No obstante, añade, ambas cifras son penosas. “Las campañas de promoción de la lectura son muy importantes, pero por un lado destacan el gran valor de la lectura y por otro descalifican el valor del libro, entonces no hay una comprensión de lo que es libro, de su economía y de sus posibilidades”.

Anaya Rosique regresa a la comparación de las medicinas para decir que a nadie, ni siquiera al Seguro Social se le ocurre que las medicinas son gratis, alguien las paga. “Aquí no se dice que los libros cuestan ni que están en los espacios de las librerías porque se entregan en las escuelas. La política pública es extraordinaria, pero su implementación fue equivocada”.

— ¿Qué políticas se deberían implementar?

— Políticas para que la gente voltee no sólo a la lectura, sino a la lectura y al libro, a la lectura y la escritura, eso es lo que tenemos que hacer y es responsabilidad del sistema educativo en mucha parte y de la Secretaría de Economía, reconocer el libro como un gran valor cultural.

—¿Debería aplicarse la tasa del 0% del IVA a las librerías?

— Si bien tenemos a las editoriales en tasa cero y las revistas también, lo que no es comprensible es que el sector de comercialización especializado no tenga la misma tasa. Esto es inoperante, hace que todo el esfuerzo que se logra por llegar a las librerías y por publicar caiga porque se encarecen los costos.

“Una librería no puede reinvertir porque todo aquello que tiene IVA y que la librería debe pagar, por ejemplo, la renta, no lo hace deducible y lo tiene que transformar en un costo, entonces ahí tenemos un grave problema”, indica.

Eso, agrega, no sucede con los laboratorios, farmacias y sectores especializados en la comercialización de medicinas. “Ellos tienen tasa cero. Son artículos de primera necesidad, sí; pero el libro también. El libro resuelve una necesidad básica de la sociedad: la construcción de pensamiento, el aprendizaje, el desarrollo del proceso de reflexión. Eso es básico para una sociedad que se sienta democrática”.

BIBLIOTECAS. Las cifras del V informe de gobierno de Enrique Peña Nieto señalan que hay 7,427 bibliotecas públicas en el país, esto es, tres bibliotecas por municipio, siendo Puebla con 612, Tabasco con 563 y Veracruz con 514, los estados con mayor número de estos espacios.
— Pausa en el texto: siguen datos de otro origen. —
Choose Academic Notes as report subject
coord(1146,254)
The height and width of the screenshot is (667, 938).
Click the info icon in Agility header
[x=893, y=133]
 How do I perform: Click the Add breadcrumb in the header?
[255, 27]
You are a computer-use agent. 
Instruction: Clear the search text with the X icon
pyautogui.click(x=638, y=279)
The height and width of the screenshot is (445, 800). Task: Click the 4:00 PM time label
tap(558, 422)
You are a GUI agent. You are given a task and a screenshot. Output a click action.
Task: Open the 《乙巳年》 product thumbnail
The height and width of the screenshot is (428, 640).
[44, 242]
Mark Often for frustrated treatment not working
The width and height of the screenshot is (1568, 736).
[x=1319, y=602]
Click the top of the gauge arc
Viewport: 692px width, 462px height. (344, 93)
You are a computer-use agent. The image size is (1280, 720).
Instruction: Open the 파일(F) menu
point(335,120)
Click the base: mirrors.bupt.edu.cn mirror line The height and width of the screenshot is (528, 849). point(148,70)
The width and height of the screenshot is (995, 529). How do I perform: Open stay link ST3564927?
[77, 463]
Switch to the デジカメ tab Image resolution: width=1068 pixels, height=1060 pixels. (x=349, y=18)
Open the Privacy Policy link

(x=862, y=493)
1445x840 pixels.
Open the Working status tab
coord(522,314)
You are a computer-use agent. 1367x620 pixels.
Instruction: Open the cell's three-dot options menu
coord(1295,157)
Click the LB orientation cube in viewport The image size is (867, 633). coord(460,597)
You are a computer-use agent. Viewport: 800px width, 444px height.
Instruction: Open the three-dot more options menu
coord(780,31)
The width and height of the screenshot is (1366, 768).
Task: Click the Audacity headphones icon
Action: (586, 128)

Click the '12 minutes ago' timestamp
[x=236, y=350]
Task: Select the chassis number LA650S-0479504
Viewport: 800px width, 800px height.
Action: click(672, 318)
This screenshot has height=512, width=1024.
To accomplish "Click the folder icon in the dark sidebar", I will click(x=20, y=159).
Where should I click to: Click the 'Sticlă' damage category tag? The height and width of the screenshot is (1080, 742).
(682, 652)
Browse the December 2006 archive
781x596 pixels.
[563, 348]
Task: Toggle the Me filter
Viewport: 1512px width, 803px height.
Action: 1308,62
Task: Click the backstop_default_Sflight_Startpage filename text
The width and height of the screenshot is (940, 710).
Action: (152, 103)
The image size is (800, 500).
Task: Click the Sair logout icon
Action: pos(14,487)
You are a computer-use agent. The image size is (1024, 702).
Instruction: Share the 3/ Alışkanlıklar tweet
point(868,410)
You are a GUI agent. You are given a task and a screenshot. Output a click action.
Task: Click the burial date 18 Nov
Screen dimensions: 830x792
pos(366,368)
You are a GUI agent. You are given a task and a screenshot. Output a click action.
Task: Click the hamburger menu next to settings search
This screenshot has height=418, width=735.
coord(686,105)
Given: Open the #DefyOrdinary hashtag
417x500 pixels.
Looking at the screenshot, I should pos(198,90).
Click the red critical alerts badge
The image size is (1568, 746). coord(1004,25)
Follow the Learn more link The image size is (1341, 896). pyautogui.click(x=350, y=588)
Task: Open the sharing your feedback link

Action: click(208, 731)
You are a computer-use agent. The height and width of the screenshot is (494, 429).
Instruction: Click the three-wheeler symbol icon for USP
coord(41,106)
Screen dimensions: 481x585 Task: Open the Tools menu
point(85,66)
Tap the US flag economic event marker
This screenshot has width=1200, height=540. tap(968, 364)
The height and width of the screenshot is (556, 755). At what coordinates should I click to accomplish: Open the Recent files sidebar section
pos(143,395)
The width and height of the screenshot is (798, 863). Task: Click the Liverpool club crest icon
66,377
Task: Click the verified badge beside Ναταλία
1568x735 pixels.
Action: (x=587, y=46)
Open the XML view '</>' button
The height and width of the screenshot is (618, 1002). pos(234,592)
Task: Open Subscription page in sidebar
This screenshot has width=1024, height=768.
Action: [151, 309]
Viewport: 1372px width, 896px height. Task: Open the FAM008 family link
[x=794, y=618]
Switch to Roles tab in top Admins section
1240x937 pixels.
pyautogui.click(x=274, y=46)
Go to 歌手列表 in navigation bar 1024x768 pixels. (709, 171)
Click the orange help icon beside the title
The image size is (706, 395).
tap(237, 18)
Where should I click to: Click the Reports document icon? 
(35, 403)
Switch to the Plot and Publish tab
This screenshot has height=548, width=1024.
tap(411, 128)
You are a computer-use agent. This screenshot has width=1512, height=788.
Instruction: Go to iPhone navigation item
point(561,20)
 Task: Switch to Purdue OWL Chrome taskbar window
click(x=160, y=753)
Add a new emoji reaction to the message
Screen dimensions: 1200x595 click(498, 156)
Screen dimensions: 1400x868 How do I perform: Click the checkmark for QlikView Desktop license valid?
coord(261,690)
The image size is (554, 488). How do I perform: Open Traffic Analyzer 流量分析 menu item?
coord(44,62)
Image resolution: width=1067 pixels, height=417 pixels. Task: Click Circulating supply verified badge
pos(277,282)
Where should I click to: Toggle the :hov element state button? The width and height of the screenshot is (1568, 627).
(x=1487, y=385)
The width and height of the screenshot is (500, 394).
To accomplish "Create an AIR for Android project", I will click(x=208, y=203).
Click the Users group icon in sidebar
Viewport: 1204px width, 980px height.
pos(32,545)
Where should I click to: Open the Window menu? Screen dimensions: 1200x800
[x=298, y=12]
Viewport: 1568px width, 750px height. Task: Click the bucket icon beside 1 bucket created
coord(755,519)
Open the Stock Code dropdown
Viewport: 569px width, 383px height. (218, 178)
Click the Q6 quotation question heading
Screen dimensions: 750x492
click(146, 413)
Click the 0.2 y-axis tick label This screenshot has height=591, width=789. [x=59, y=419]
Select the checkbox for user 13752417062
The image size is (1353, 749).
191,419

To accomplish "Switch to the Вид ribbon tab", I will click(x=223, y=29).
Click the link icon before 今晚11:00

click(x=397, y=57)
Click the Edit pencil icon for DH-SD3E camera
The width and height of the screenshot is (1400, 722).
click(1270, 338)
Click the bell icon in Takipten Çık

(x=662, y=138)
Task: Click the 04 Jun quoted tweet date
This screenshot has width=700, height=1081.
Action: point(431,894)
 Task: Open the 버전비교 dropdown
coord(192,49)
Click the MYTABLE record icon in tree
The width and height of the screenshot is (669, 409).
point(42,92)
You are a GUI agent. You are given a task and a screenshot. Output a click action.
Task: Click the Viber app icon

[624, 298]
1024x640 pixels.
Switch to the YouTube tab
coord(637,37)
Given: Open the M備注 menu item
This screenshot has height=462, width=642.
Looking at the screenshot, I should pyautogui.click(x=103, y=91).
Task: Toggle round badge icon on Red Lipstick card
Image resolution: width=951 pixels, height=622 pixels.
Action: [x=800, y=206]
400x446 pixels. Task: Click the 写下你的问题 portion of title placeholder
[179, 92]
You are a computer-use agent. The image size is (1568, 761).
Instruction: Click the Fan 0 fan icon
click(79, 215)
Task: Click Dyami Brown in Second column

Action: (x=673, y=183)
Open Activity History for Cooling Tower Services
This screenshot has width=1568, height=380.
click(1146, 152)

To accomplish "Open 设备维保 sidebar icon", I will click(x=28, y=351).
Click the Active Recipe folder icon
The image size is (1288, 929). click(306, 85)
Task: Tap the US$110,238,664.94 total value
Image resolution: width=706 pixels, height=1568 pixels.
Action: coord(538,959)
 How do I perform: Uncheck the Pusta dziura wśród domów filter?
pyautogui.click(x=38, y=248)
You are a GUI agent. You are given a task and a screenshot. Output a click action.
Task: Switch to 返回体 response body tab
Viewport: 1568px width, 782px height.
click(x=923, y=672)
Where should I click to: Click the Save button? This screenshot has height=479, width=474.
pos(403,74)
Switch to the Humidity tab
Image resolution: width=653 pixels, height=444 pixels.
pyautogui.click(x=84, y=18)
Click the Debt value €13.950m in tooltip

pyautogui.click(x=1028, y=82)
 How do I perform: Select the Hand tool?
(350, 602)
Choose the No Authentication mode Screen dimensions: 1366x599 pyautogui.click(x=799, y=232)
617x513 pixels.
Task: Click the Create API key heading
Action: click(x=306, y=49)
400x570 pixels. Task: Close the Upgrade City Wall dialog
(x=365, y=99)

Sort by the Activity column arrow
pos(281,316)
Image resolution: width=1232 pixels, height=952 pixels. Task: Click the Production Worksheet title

“En las bibliotecas el problema es el presupuesto y las políticas de adquisición de libros. Tienen presupuestos que no les permiten una amplia adquisición, no tienen las novedades que produce la industria editorial, se orientan más a la compra de libros de texto. Muchas bibliotecas son espacios para hacer tareas y no espacios de lectura”, señala Anaya Rosique.

Además, expresa, existe otro problema: pensar que las bibliotecas universitarias es donde deben estar los libros de texto que usarán los estudiantes, “pero también deben estar en las bibliotecas de barrio”.